By ANDREW PERRIN
TAIPEI - An unpublished manuscript written by a New Zealand man more than 50 years ago and kept locked away in an old trunk in Wellington has gone on display in a museum teaching a new generation of Taiwanese the truth about their dark but little-known history.
The manuscript, Formosa Calling, gives one of the few foreign witness accounts of the tragic post-war period in Taiwan when Nationalist troops from mainland China descended on the island and began systematically murdering tens of thousands of Taiwanese.
In Taiwan at the time of the 1947 massacre - referred to locally as the 2-28 Incident - was Allan Shackleton, then a 50-year-old engineering teacher at Gisborne High School. He had accepted a position with the United Nations Relief and Rehabilitation Administration (UNRRA) to help rebuild Taiwan, then called Formosa, after the war.
His moving account of the bloodbath he saw during the 11 months he spent in Taiwan was written in a matter of weeks on his return to New Zealand.
The manuscript was rejected by publishers, but through the efforts of a Taiwanese-born New Zealander, Stanley Liao, it has now seen the light of day.
Mr Liao, former president of the New Zealand Taiwanese Association, heard of the manuscript's existence in 1997 when he was researching an event in Auckland for the 50th anniversary of the 2-28 Incident.
A contact made on the Internet told him that in the definitive book on Taiwan's post-war period, Formosa Betrayed, written in 1965 by an American diplomat, George Kerr, two New Zealanders working for UNRRA were quoted as sources.
One was Allan Shackleton, and the book referred to his manuscript.
"I had never heard of this manuscript, but I knew it was very important that I find it," Mr Liao said in Taipei this week.
"Many documents relating to 2-28 were destroyed during the period known as White Terror that followed.
"The Government banned all mention of the subject up until just a few years ago and anyone who did mention it, or had documents, was branded as a communist sympathiser and jailed."
Mr Liao immediately began ringing every Shackleton in the phone book and after more than 100 calls found Mr Shackleton's eldest son, Colin, living in Wellington.
Colin Shackleton told him his father had died in 1984, but the manuscript was still in an old trunk containing his possessions.
"I was suspicious at first," said the 63-year-old Mr Shackleton. "My father had always warned me that he was persona non grata in Taiwan because of his active opposition to the regime, and in particular because of a critical broadcast he made on short-wave radio from Sydney in 1947 that reached Taiwan.
"He told me never to go to Taiwan because I might be arrested. And then one day I have a Chinese-sounding man ringing me telling me he wanted to see the manuscript."
But Mr Liao's interest reflected a growing reformist movement in Taiwan that ended 38 years of martial law in 1987, ushered in a new era of democracy and sought a reckoning with the past.
The breakthrough for many Taiwanese came in 1997 when the island's first native Taiwanese President, Lee Teng-hui, publicly apologised on behalf of his Government for the 2-28 Incident.

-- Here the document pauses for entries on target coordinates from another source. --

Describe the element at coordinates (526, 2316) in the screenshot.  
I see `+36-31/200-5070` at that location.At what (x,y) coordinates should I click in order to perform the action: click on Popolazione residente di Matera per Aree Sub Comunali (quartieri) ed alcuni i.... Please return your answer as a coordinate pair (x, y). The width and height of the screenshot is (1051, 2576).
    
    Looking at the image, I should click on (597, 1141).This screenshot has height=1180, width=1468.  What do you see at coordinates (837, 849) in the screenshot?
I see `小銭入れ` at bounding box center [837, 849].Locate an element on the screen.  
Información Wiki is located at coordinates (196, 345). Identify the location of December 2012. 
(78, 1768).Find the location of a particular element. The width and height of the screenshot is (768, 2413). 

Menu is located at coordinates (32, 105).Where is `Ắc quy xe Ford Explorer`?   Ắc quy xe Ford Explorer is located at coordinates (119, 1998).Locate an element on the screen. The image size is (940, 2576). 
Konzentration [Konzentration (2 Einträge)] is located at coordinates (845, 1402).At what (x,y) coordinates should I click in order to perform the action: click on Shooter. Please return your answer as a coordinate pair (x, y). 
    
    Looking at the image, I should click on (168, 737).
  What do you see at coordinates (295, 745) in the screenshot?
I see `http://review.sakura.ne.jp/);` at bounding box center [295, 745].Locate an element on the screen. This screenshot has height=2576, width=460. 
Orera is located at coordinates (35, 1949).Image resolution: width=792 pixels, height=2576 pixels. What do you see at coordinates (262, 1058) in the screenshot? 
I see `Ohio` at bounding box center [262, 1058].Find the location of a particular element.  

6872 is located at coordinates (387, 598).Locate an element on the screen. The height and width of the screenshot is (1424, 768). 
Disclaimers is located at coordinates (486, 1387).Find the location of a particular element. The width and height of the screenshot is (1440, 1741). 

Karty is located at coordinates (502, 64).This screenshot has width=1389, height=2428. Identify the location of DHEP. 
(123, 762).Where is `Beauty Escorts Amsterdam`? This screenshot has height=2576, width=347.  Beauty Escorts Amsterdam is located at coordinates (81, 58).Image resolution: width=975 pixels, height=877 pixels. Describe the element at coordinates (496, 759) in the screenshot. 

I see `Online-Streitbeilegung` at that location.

Colin Shackleton realised that his father's manuscript, far from being a curious piece of family memorabilia, was an important piece in Taiwan's missing history.
In 1997, he allowed the manuscript to be printed in the United States, and later to be translated into Mandarin for a Taiwanese audience.
This year he decided to hand over the original manuscript, the typewriter it was written on and a selection of his father's photos to the recently opened 2-28 Memorial Museum in central Taipei.
Travelling with his wife, Jenny, to Taiwan, he honoured that commitment on the 53rd anniversary of the incident.